OpenDNS and Proxies: Putting it All Together on Ubuntu Karmic

I’ve been running Ubuntu as my laptop operating system for quite some time (year or more) and find it to be quite wonderful. However, recently I had some nasty times getting everything to work with OpenDNS.

The easy thing to do is change /etc/resolv.conf to contain the OpenDNS entries. However, this was complicated by my use of polipo (web cache), pdnsd (DNS cache), and resolvconf (a resolv.conf file manager) – not to mention the use of ddclient to update the dynamic IP on the laptop, and the Gnome NetworkManager.

To start at the beginning – the best thing to do is to install resolvconf by itself so that it loads and sets up first:

apt-get install resolvconf

Then you can install the rest:

apt-get install polipo pdnsd ddclient

Installing pdnsd will require you to specify that you want resolvconf to be used. Installing ddclient will require you to specify using dyndns2 protocol and updates.opendns.com as the server – but the ddclient configuration will be rewritten anyway.

Change the /etc/pdnsd.conf file by changing the paranoid option to off:

paranoid = off;

This is required because OpenDNS does some of the things that pdnsd would reject based on this setting; especially blocking sites and possibly other things. Restart pdnsd after making this configuration change.

Configure resolvconf next: resolvconf is configured to reject all nameserver entries except 127.* if it sees that entry. Turn this behavior off by creating /etc/defaults/resolvconf:

TRUNCATE_NAMESERVER_LIST_AFTER_127=no

Then create /etc/resolvconf/run/interface/opendns:

nameserver 208.67.222.222
nameserver 208.67.220.220

Update the resolv.conf settings with:

sudo resolvconf -u

Setting up polipo is not too hard, just a little contrary: it does its own DNS resolution, so that it won’t block waiting for DNS replies.
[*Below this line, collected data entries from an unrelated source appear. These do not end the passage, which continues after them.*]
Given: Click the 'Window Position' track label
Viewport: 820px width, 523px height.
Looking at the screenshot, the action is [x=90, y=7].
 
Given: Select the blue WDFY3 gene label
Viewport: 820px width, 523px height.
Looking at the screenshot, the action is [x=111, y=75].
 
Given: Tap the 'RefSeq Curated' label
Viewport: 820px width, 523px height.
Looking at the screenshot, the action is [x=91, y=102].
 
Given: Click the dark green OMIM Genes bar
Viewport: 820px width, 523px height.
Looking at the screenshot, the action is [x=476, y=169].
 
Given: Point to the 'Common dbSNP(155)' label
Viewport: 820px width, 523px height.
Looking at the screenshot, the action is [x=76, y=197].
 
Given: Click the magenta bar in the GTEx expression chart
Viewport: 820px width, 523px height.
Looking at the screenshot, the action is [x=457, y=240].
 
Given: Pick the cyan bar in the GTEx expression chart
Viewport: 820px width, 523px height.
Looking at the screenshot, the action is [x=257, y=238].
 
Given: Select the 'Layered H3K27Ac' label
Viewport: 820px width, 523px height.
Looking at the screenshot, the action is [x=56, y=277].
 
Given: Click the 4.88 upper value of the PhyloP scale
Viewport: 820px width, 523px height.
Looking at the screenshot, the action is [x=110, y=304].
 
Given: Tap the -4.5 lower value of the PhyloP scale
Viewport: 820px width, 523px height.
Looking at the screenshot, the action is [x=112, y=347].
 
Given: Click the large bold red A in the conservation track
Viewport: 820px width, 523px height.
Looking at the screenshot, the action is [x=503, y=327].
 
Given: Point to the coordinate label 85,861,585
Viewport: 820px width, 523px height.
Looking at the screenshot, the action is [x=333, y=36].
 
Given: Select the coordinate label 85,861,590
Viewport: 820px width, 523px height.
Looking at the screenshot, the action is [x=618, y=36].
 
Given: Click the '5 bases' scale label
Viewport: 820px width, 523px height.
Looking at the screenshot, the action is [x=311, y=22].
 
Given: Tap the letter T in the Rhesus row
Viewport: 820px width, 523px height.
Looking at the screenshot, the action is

To configure it, you can either use the OpenDNS name servers directly or use pdnsd on the local machine: I recommend the latter, as it puts all of the benefits of the DNS cache to work for the web cache.

Change the /etc/polipo/config file to contain the following entry, and restart polipo:

dnsNameServer = 127.0.0.1

This sets up polipo to start polling the pdnsd caching nameserver.

Then there is the Gnome NetworkManager: this program should be putting its configuration in resolvconf storage in /etc/resolvconf/run/interface/NetworkManager in the same format as the opendns file created earlier. You should make sure that the relevant interfaces don’t try to rewrite the DNS entries based on DHCP information – but I’ve not tested it extensively (resolvconf may overwrite DHCP entries).

If you are using a dynamically assigned IP – as one is on a laptop – you’ll need ddclient. A suitable configuration for OpenDNS is the following:

# /etc/ddclient.conf
ssl=yes

protocol=dyndns2
use=web, web=http://whatismyip.org
server=updates.opendns.com
login=your_login
password=your_password
NetworkName

The network name at the bottom should match the name you gave the network in OpenDNS; replace spaces in the network name with underscores in the configuration file.

Lastly, for a test: go to http://welcome.opendns.com – it will tell you whether you are using OpenDNS or not. Alternately, reload this page: the OpenDNS banner at the right will let you know if you are using OpenDNS. It might be worthwhile to reboot the system once to get everything synchronized.

UPDATE: fixed a bad filename (as pointed out in the comments) – thanks for pointing it out!